Een effectenrekening heeft hoogstwaarschijnlijk geen IBAN-nummer of IBAN-code. Dan noteert u in het meldformulier louter het rekeningnummer van uw rekening.

Wat met een individuele levensverzekering in het buitenland?

U bent verplicht het vak te vervolledigen als u vorig jaar in het buitenland een tak21- of tak23-beleggingsverzekering had lopen of hebt onderschreven.
Buitenlandse schuldsaldo- of lijfrenteverzekeringen dient u ook verplicht aan te geven.

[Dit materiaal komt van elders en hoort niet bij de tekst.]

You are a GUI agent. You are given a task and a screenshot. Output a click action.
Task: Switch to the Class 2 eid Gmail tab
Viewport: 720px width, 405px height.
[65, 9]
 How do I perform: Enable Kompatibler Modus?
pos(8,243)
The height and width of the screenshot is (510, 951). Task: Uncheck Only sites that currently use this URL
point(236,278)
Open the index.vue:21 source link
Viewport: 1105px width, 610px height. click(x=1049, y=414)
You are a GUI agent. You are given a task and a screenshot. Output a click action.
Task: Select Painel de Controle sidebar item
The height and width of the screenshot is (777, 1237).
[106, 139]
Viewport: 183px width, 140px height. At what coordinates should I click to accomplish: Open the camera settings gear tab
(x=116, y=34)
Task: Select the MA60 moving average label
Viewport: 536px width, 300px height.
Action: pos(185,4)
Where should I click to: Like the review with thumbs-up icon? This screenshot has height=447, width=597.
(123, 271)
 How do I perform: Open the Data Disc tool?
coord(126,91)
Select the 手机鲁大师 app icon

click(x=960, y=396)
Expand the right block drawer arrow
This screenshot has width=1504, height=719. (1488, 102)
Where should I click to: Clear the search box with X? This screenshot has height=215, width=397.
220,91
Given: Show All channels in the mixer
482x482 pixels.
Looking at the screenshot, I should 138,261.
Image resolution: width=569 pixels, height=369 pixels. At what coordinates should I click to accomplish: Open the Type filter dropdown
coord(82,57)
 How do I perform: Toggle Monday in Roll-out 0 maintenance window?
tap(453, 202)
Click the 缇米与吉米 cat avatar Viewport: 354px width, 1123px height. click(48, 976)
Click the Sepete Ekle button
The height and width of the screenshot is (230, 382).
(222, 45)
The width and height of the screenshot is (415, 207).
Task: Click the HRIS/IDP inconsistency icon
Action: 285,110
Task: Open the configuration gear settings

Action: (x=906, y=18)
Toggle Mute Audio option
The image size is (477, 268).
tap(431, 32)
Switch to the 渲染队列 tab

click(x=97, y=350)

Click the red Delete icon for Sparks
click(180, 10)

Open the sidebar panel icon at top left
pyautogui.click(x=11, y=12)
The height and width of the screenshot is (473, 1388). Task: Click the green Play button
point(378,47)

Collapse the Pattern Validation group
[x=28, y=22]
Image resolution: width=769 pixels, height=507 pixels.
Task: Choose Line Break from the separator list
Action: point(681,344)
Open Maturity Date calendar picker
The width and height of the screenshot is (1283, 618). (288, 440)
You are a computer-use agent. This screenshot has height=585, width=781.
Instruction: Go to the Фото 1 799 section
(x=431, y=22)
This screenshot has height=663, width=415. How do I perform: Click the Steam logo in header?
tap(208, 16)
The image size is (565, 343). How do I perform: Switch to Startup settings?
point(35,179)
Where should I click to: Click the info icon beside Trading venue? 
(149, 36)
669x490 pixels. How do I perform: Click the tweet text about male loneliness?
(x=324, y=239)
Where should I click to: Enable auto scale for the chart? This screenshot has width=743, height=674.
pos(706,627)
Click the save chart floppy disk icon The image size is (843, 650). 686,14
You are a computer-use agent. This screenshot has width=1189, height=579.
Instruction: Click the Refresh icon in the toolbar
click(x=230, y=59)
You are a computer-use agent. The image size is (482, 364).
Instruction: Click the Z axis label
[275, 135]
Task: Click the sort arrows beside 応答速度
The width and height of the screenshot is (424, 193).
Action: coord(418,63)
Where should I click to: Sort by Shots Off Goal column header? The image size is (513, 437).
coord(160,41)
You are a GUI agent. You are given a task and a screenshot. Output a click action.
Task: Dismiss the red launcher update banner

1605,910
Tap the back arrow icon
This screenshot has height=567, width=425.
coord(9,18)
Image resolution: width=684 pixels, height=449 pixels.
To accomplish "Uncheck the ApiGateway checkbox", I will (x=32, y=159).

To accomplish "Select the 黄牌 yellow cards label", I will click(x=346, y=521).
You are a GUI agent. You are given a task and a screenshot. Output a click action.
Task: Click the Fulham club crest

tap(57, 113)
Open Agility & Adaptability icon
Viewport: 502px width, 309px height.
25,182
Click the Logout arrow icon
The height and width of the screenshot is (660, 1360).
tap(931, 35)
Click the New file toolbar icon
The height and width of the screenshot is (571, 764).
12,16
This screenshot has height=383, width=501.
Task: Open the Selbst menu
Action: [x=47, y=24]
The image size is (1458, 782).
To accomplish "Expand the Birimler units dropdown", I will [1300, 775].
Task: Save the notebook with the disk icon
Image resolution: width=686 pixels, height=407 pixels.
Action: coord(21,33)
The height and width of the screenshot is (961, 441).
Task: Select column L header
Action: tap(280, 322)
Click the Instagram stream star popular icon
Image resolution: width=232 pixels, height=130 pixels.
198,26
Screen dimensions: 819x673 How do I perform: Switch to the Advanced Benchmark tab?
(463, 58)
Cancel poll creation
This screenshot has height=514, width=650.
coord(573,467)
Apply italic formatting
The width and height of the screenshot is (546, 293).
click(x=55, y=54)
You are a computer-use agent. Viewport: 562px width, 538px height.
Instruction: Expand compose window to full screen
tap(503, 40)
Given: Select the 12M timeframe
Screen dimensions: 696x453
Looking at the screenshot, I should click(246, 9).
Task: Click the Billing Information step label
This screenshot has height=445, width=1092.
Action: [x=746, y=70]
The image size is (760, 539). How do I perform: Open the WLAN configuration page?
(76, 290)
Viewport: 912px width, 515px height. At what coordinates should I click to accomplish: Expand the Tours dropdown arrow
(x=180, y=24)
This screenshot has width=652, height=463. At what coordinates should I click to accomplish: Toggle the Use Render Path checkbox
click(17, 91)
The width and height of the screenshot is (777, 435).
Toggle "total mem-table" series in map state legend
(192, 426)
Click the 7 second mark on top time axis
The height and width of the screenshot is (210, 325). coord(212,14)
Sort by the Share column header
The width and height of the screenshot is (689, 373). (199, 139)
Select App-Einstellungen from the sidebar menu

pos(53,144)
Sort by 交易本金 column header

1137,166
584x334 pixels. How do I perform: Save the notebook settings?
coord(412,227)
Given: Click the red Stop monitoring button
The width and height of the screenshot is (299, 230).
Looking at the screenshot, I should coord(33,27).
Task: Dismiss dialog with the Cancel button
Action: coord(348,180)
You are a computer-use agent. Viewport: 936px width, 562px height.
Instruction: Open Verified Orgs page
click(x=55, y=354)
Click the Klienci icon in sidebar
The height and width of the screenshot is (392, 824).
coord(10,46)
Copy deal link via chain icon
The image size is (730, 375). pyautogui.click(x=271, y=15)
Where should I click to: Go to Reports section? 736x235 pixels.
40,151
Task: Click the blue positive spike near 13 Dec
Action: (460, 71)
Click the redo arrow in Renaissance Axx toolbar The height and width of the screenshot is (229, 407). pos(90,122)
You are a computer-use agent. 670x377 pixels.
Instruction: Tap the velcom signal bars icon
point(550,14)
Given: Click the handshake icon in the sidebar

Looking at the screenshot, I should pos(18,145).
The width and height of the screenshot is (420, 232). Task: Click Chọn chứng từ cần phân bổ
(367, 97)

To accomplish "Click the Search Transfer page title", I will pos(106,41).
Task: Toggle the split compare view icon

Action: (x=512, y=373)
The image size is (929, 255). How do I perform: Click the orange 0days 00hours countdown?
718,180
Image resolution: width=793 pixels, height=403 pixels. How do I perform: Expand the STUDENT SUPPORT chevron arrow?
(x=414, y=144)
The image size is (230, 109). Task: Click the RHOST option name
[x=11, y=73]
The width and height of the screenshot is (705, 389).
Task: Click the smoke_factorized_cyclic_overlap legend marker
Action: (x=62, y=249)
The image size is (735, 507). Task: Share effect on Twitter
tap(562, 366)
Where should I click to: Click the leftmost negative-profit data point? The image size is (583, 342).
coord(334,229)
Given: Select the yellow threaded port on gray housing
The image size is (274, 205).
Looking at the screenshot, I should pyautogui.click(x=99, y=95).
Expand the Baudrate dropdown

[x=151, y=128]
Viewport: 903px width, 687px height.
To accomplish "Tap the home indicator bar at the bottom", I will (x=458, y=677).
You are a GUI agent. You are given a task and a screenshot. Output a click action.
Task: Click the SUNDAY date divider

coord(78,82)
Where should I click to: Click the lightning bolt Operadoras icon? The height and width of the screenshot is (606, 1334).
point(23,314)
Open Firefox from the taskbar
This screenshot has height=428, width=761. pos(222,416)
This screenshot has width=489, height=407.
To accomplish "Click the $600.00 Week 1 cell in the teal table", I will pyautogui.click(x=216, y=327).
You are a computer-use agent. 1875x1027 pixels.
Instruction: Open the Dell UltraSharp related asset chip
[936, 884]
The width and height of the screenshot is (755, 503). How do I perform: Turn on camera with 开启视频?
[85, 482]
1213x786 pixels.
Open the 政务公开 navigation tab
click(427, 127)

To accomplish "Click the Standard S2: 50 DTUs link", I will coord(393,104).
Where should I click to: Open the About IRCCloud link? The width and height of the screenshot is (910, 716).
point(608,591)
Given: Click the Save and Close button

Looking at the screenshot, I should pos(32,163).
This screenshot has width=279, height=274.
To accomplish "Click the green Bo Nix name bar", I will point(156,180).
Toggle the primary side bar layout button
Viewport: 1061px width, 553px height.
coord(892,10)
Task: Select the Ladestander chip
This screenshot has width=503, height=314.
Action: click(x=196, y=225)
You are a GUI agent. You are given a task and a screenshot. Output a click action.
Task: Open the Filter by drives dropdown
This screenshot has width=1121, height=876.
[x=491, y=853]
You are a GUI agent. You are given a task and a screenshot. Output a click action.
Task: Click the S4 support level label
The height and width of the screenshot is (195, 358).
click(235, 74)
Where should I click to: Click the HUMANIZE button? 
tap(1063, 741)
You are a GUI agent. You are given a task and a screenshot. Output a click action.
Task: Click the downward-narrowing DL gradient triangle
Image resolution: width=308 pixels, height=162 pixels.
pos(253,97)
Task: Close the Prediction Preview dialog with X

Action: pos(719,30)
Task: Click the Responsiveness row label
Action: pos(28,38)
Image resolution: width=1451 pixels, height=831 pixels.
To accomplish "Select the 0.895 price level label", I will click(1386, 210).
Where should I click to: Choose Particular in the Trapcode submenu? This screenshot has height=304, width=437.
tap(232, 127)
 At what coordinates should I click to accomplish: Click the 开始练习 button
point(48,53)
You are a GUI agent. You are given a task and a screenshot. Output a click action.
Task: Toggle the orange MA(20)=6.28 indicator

In dat geval moet u code 1076 aanvinken.
Bijkomend moet u in vak XIV in rubriek B de naam en de voornaam van de verzekeringsnemer opgeven en het land waarin de verzekeringsonderneming was gevestigd.
Die verplichting geldt ook als uw echtgenote (of echtgenoot), uw wettelijke samenwonende partner of één van uw minderjarige kinderen de verzekeringsnemer was.

Indien u het contract in 2016 heeft afgekocht, moet u dit nog steeds op uw belastingaangifte vermelden.

Hoe deel ik mijn gegevens aan het CAP?

– U kunt op de site www.cappcc.be een meldingsformulier downloaden, vervolledigen en elektronisch terugsturen.

Hoe bereken je het decembervoorschot van de btw als btw-kwartaalaangever?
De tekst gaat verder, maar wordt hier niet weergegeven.